# msdos & early win - download free



## grimsbyalan (Jan 4, 2003)

if you require a old operating systems ie dos 6.22 or early windows try www.oldos.org/os.htm another great site I get a lot of rescources from is www.megspace.com/computers/lightspeedref/main.html have mentioned both sites before but thought I would highlight them again for everyone to look at, cos there seems to be a few suggesting microsoft operating systems are not available for downloading. good sites worth making a note off, Enjoy, Alan


----------



## RandyG (Jun 26, 2000)

Thanx for the links grimsbyalan!!

I was one of those saying they weren't available, so it's nice to be proven wrong and corrected so politely!!


----------



## brendandonhu (Jul 8, 2002)

I am almost 100% sure those downloads are illegal.
MS-DOS is a commercial product, and Microsoft is still selling it. 

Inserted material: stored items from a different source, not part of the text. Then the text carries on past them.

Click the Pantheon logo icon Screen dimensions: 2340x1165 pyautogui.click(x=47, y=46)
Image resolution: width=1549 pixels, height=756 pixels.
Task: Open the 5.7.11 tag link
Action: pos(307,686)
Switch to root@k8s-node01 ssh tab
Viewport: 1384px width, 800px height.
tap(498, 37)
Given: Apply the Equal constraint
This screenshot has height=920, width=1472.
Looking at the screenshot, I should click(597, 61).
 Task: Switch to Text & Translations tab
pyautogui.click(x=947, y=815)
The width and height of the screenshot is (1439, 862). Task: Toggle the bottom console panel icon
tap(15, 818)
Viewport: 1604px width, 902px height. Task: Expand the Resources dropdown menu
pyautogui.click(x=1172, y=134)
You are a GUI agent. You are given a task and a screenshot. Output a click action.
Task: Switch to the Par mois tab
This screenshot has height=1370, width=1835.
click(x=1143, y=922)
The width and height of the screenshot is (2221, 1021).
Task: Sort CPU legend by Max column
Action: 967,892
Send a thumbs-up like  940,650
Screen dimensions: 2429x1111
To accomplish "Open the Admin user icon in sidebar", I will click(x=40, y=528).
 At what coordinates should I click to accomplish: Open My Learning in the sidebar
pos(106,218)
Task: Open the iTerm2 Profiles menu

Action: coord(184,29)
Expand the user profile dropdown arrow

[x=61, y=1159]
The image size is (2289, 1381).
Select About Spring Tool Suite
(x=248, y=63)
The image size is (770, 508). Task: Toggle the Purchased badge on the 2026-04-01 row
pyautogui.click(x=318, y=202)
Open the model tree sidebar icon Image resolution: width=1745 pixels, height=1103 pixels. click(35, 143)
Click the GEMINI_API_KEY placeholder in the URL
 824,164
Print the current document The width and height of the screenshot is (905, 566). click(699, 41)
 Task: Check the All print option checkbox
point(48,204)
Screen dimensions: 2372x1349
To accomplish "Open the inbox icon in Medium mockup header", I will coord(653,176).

There are however, free DOS alternatives such as Dr Dos or FreeDOS.


----------



## grimsbyalan (Jan 4, 2003)

I am sure you are 100% correct, but many may like to take advantage whilst they are available for free.


----------



## brendandonhu (Jul 8, 2002)

Thats the thing, they aren't supposed to be available for free, and they always will be. They area available through file-sharing and warez sites.
I don't think this board is the place to trade illegal software.


----------



## grimsbyalan (Jan 4, 2003)

No ones trading here. the forum is being used exactly for what it is intended; sharing the word with like minded friends. take it easy Alan.


----------



## brendandonhu (Jul 8, 2002)

Ok, its not up to me, but that is how I interpret this rule 


> Other Illegal Activities - As you might expect, we don't want anything illegal going on here. Users cannot post hacks, cracks, pirated software, or anything of the like. Furthermore, we do not allow instructions on how to complete illegal activities, such as pirating. Please don't ask for advise on using illegal software, as it will be removed.


----------



## grimsbyalan (Jan 4, 2003)

Again I admit defeat and am ashamed. I just assumed there may be others out there.... like myself penniless, skint, struggling to pay bills, mortgage whilst trying to raise a family. Whose only escape is to surf the net on a clamped out PC, exploring the world from the comfort of our roach ridden hut. One of the few highlights in our sad lives is, now and again, stumbling across small gems of a download and obtaining quality software for nothing. I hope you can find it in your heart to forgive us Brendon. Please do not judge or lecture those trying to share agood thing. Amen. Alan


----------